Problem
Can you return the text of each item below word for word, leaving out the pictures?

Provided records
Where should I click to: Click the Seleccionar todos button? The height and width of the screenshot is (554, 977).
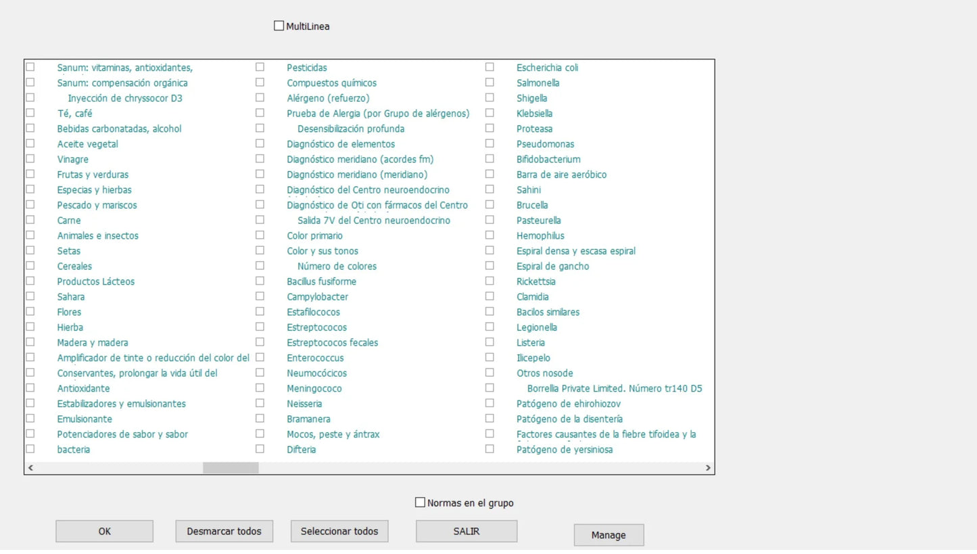coord(339,531)
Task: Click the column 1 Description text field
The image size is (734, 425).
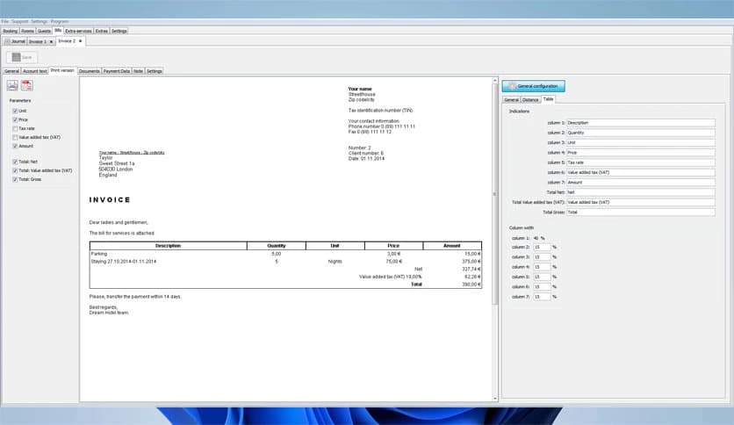Action: [x=640, y=123]
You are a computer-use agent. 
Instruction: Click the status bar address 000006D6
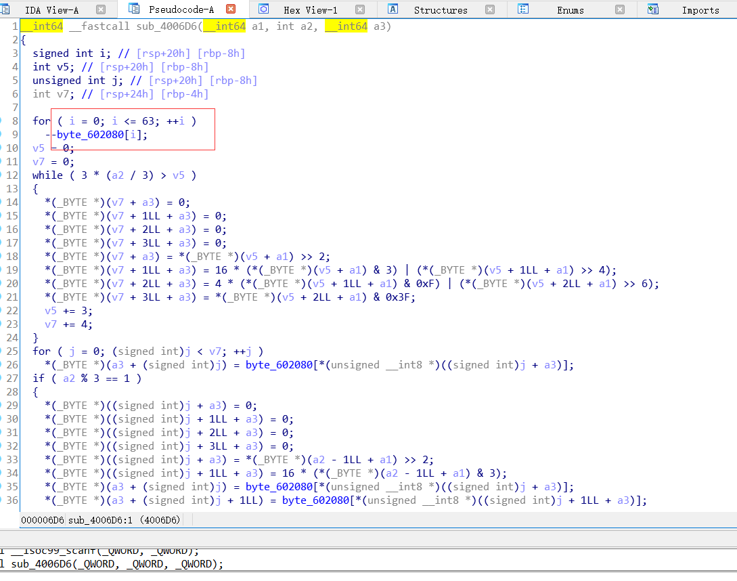point(42,520)
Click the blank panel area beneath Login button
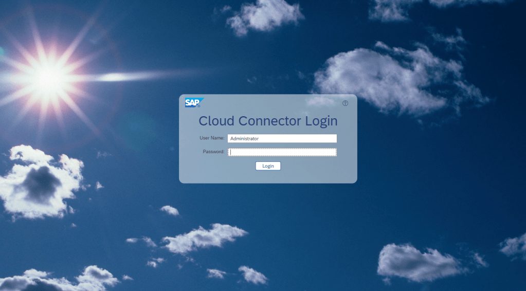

Answer to the exercise
Where should I click to: Click the Seleccionar todos button? The height and width of the screenshot is (554, 977).
coord(339,531)
Task: Click the column 1 Description text field
The image size is (734, 425).
Action: [x=640, y=123]
You are a computer-use agent. 
Instruction: Click the status bar address 000006D6
point(42,520)
Click the blank panel area beneath Login button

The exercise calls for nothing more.